# What the exercise asks
Find the line with "Task: Click the НЕПТУН sign on building" in the data below. Repeat it and every line after it exactly, but not the pictures.

Records excerpted from a collection:
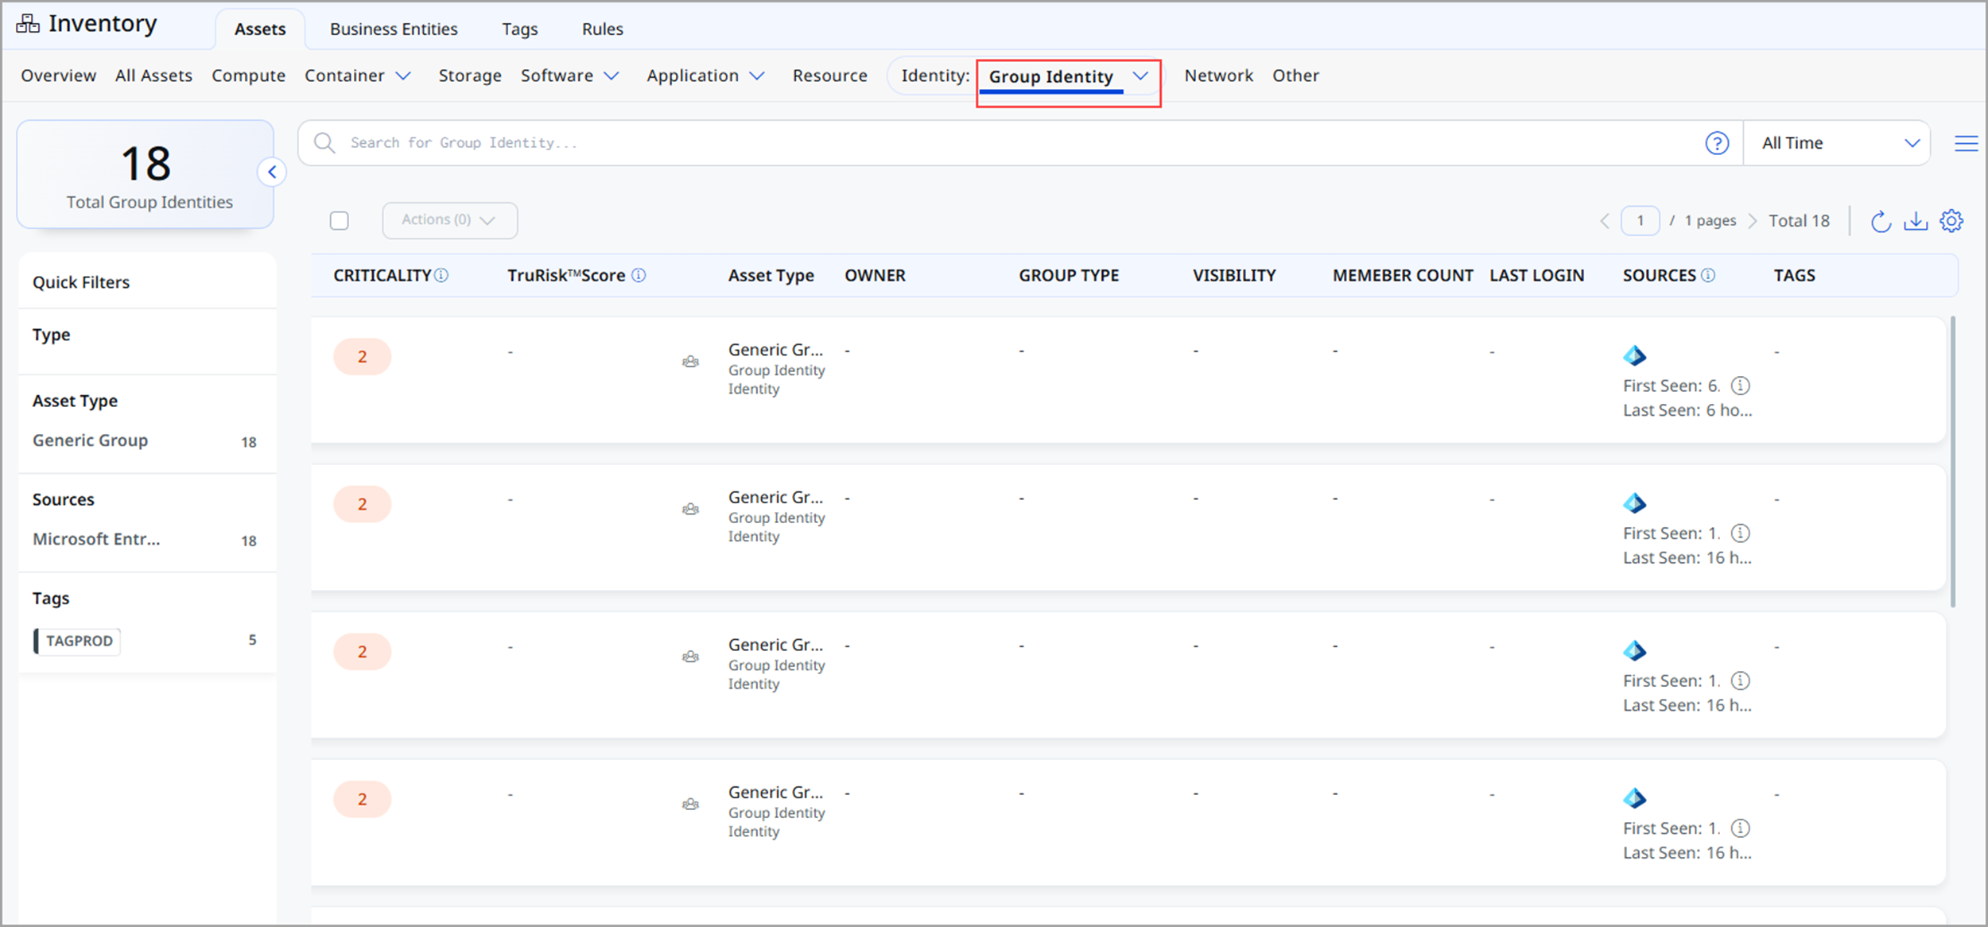This screenshot has height=927, width=1988.
Task: Expand the Container menu chevron
Action: (x=404, y=76)
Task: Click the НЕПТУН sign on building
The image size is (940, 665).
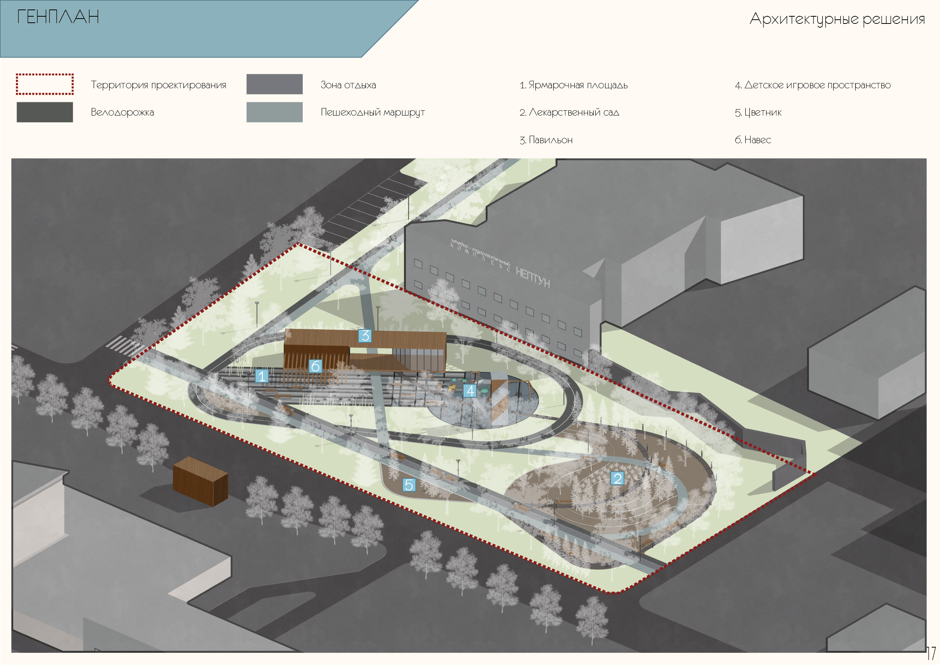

# Answer space
Task: Click the НЕПТУН sign on building
The image size is (940, 665).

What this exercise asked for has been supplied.